* EXERCISE PROMPT
Tally the lines below that contain the word "agent", then give the tally alone.

(Source data)
###

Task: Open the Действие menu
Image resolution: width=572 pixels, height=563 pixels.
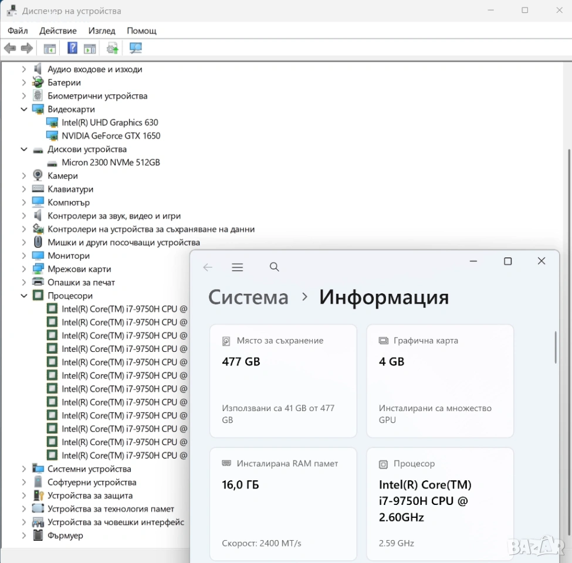Action: click(x=57, y=30)
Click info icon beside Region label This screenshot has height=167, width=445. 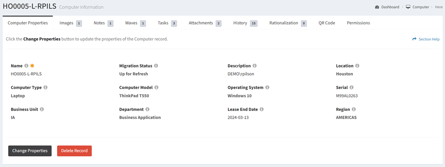click(354, 109)
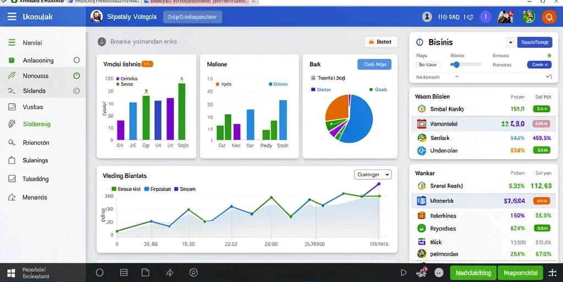Click the Betot button

coord(381,42)
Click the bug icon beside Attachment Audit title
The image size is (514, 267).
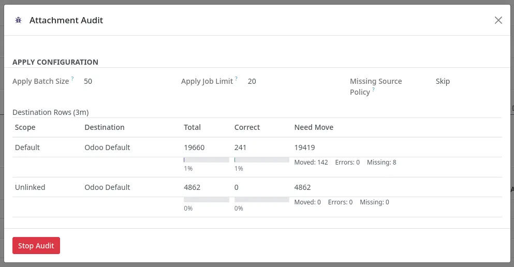click(19, 20)
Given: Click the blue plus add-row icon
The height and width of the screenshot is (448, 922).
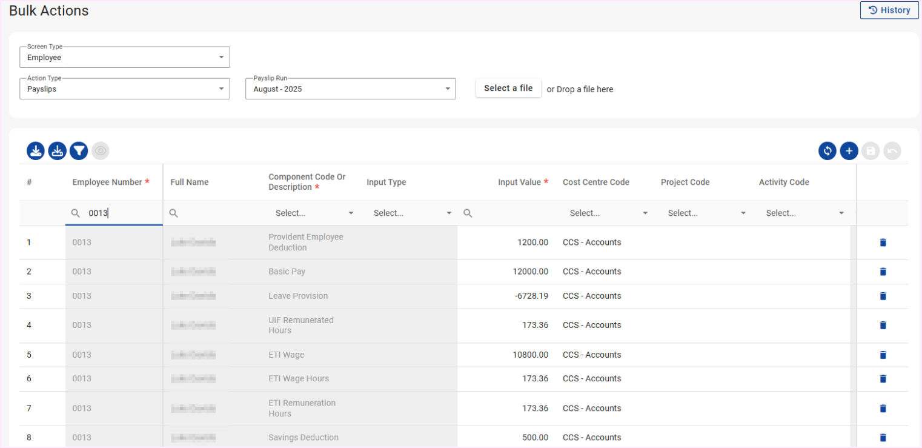Looking at the screenshot, I should 849,151.
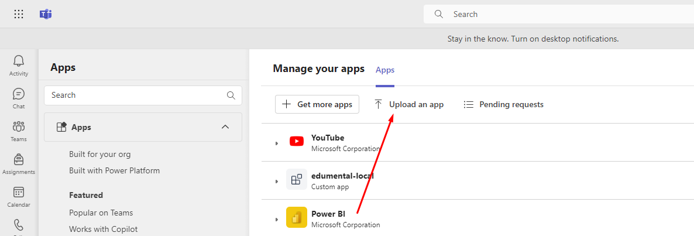Open Built for your org category
Viewport: 694px width, 236px height.
100,155
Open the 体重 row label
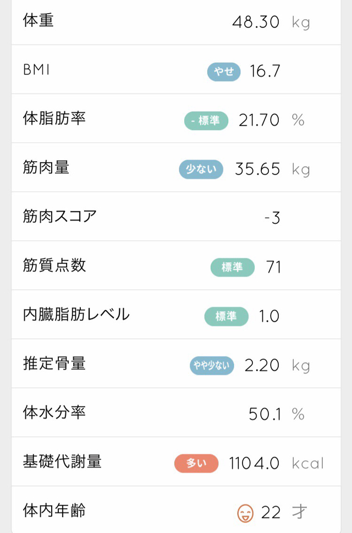 (x=39, y=21)
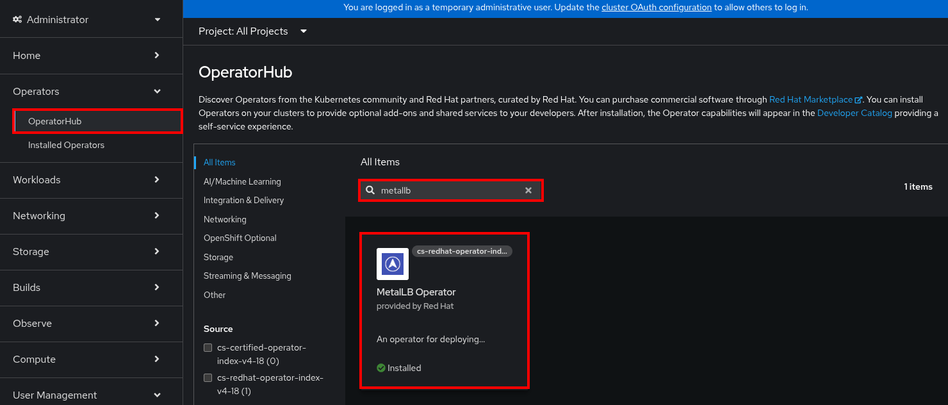The image size is (948, 405).
Task: Click the cs-redhat-operator-ind... badge on the tile
Action: tap(462, 251)
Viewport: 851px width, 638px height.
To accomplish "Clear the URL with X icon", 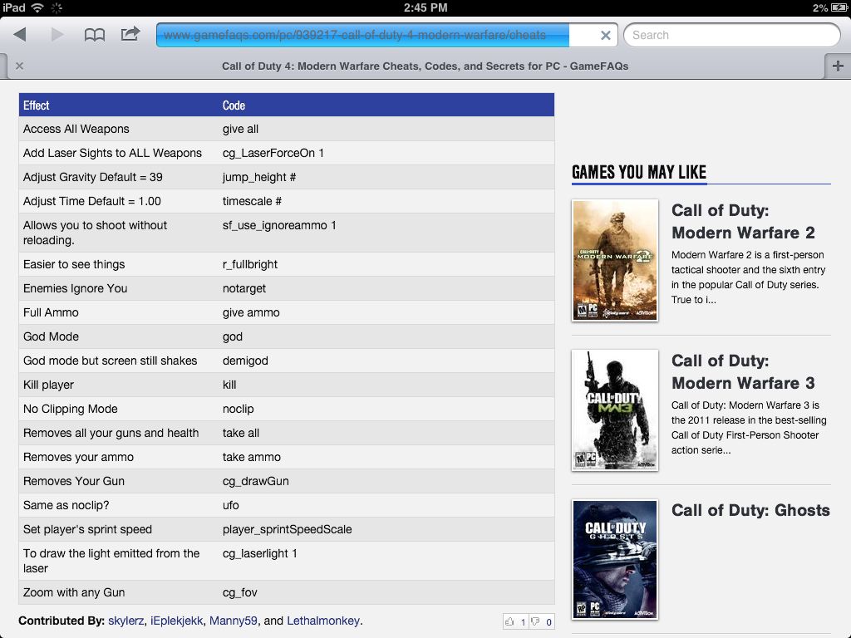I will pyautogui.click(x=606, y=35).
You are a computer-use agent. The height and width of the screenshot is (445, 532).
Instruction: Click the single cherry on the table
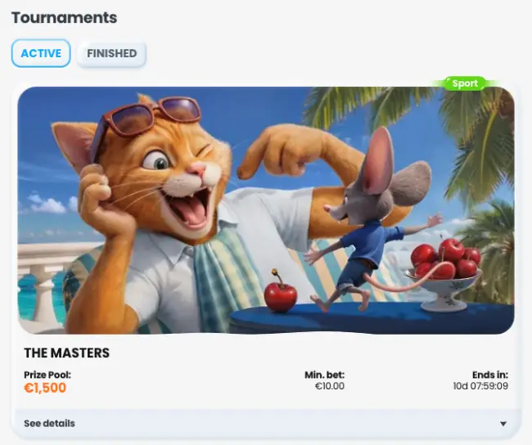click(x=280, y=293)
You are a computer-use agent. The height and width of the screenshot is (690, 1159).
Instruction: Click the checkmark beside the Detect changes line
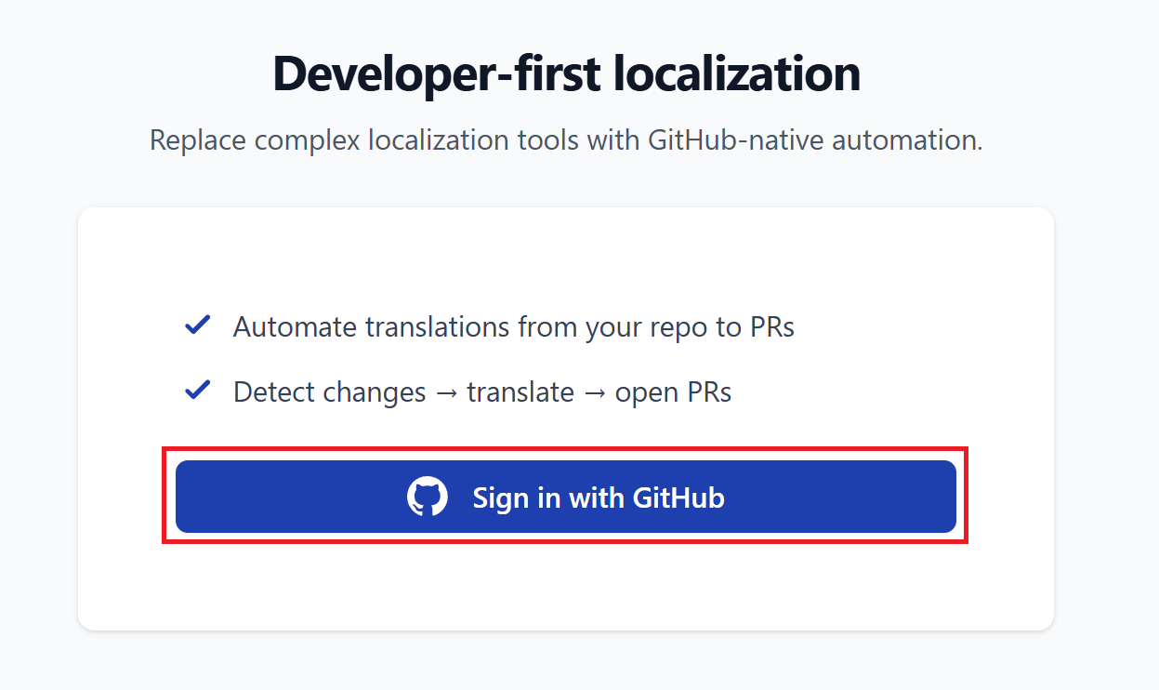tap(198, 390)
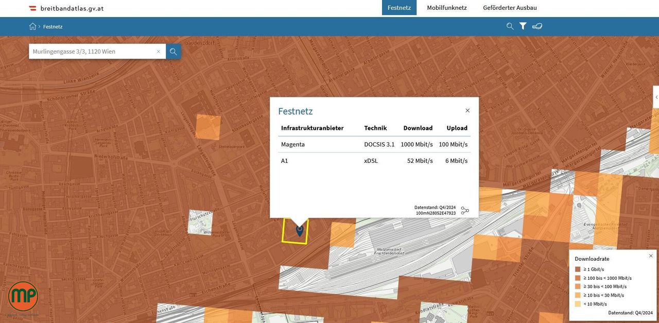
Task: Close the Festnetz info popup
Action: tap(467, 111)
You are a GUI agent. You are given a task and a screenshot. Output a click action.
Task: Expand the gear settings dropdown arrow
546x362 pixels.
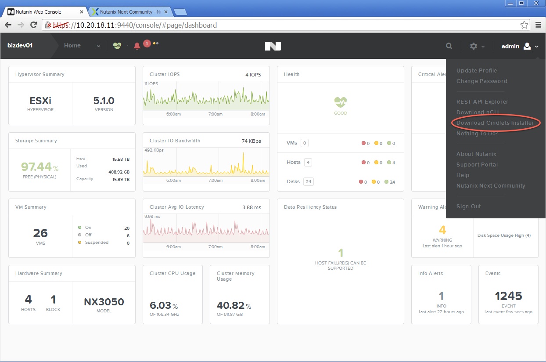click(x=483, y=46)
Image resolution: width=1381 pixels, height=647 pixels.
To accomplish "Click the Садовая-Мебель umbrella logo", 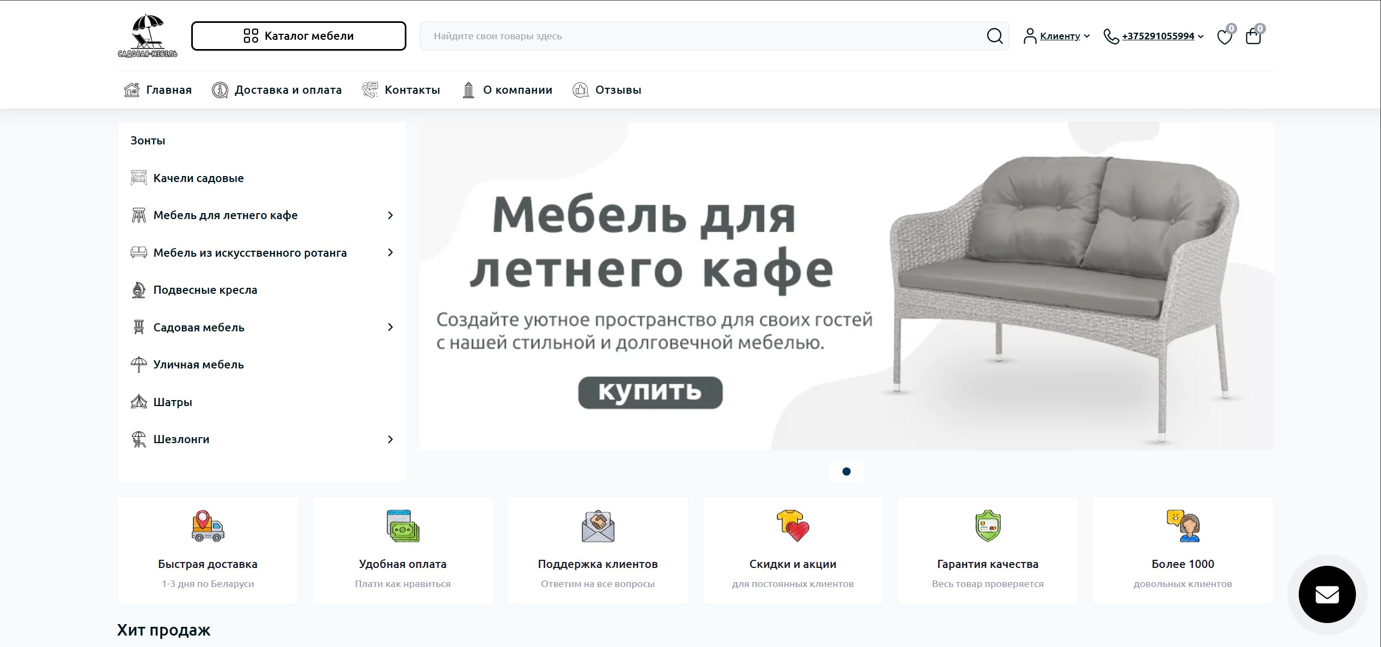I will 148,36.
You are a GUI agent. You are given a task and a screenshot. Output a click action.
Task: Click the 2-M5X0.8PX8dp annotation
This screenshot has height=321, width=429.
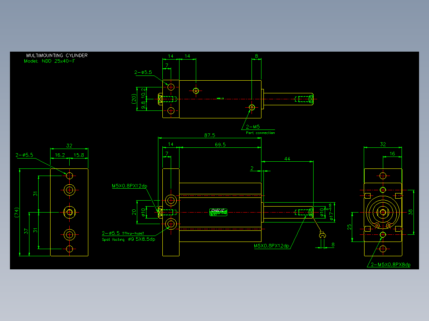click(390, 265)
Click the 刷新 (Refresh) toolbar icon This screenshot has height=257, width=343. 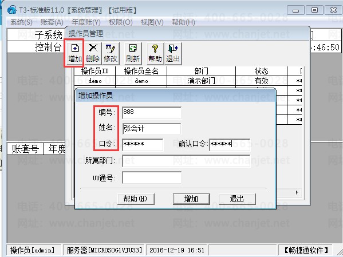coord(133,53)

###

* SOLUTION
4